### The problem
Write back, word for word, the lines from the one containing "You are a computer-use agent. 762x572 pixels." to the end of the listing below. Include nothing else, and no pictures.

### Given entries
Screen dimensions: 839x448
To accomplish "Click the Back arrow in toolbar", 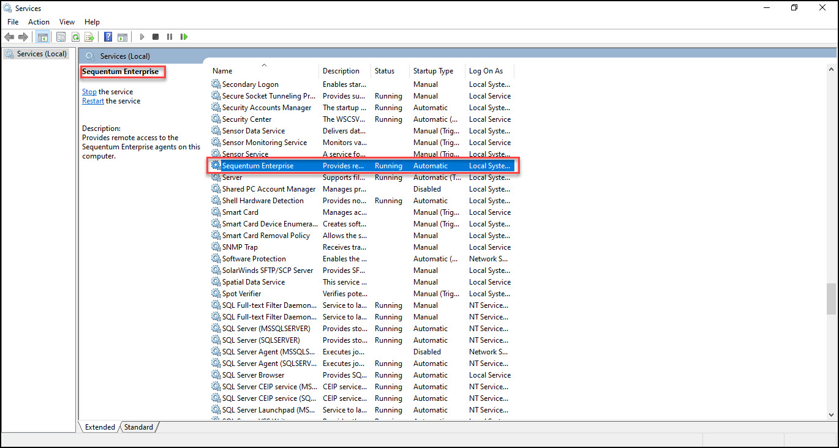I will [x=9, y=37].
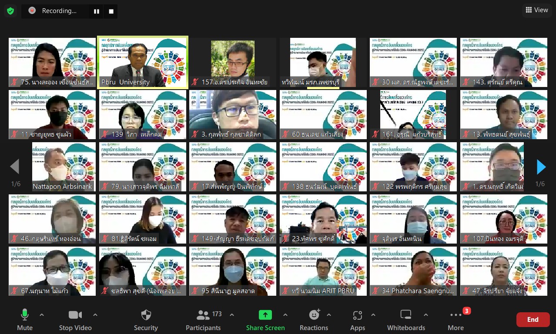Viewport: 556px width, 334px height.
Task: Select the Pbru University video tile
Action: (x=143, y=62)
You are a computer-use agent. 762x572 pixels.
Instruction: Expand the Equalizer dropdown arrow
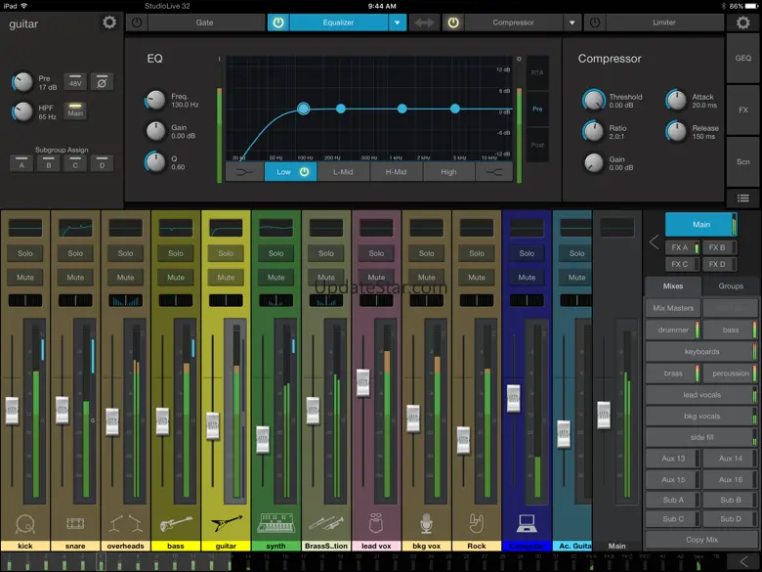coord(397,22)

### Output for this exercise
You are a computer-use agent. 762x572 pixels.
Instruction: Expand the Equalizer dropdown arrow
coord(397,22)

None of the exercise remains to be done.